Le gouverneur Henri Richard arrive en avril 1923, dans un contexte social tendu de luttes ouvrières et politiques. La Martinique sort de la fusillade meurtrière du 8 février 1923, de travailleurs et travailleuses agricoles et d’usine à Bassignac, à Trinité, mais aussi du meurtre par des nervis, liés à l’usinier Eugène Aubéry, le 7 février 1923, à Morne-Pitault, de Cassius de Laval, lors d’un meeting de Joseph Lagrosillière.
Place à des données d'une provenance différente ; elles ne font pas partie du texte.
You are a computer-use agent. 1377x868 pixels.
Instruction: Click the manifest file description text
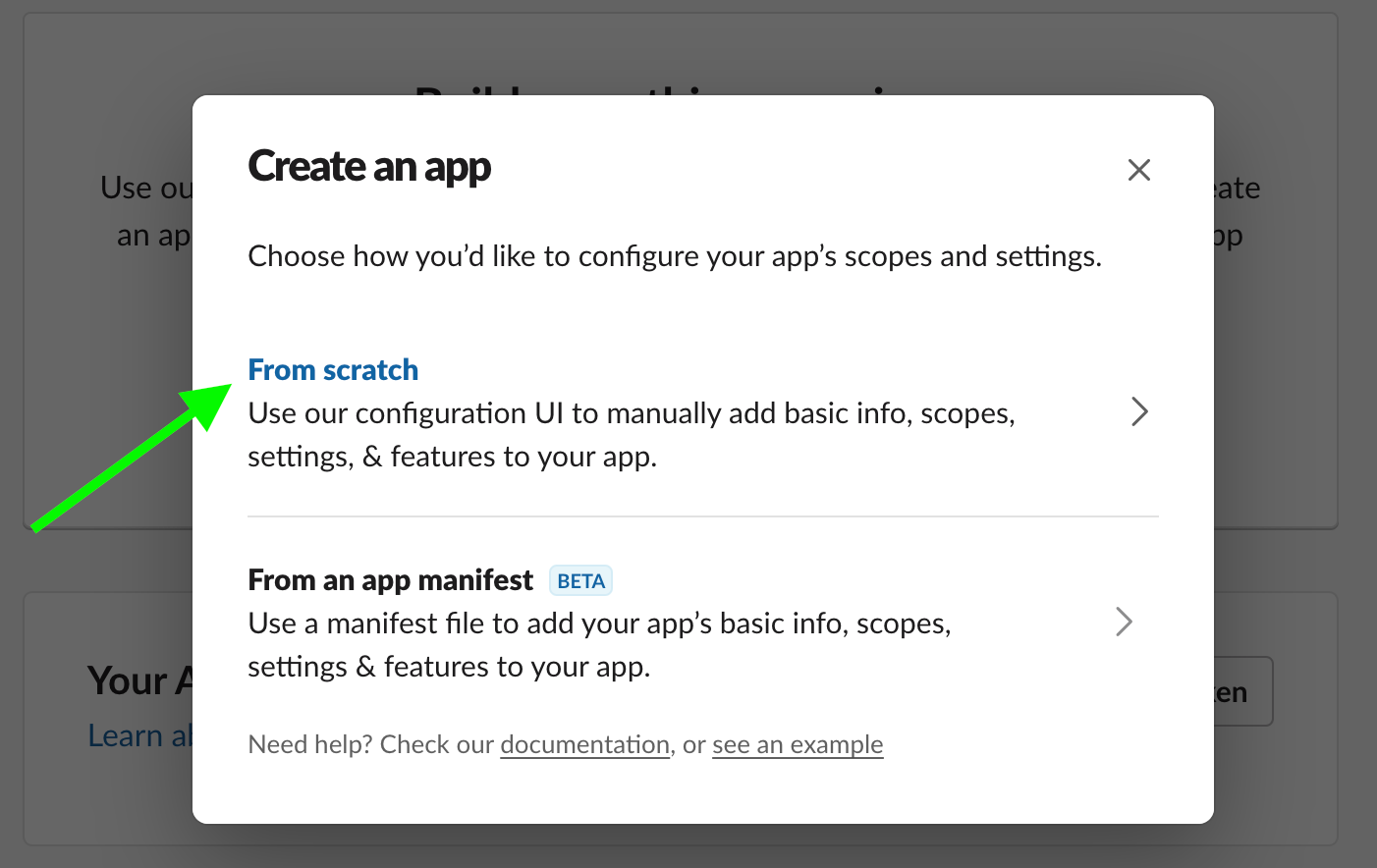(599, 645)
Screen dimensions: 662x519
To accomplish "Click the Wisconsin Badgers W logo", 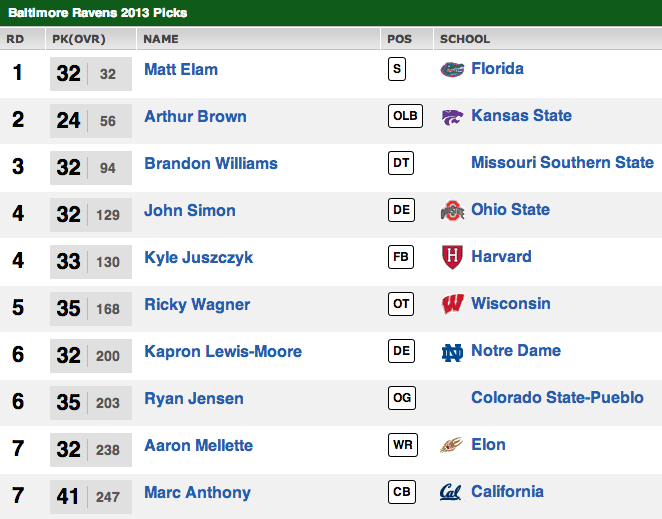I will (452, 304).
Administrateur colonial, Henri Richard est absolument lanciné par un double constat. Les socialistes regroupés autour du député-maire Joseph Lagrosillière, apportent un soutien politique et matériel aux grèves annuelles du mouvement ouvrier agricole, même si parfois leur accompagnement reste sporadique et modéré. De plus, ces mêmes socialistes représentent une force montante ayant un député, dirigent plusieurs municipalités et détiennent depuis 1922, une majorité au Conseil Général. Cette conjoncture conduit l’appareil administratif et les actionnaires-propriétaires des grandes usines centrales à traiter les socialistes comme leurs pires ennemis. 

Le gouverneur Richard s’ancre alors, aux perspectives suivantes : réduire la présence des élus socialistes dans les cantons, dans les communes, et au Parlement français, puis en même temps, patronner la réélection de Henry Lémery, sénateur du parti radical, directement familier du milieu économique dominant.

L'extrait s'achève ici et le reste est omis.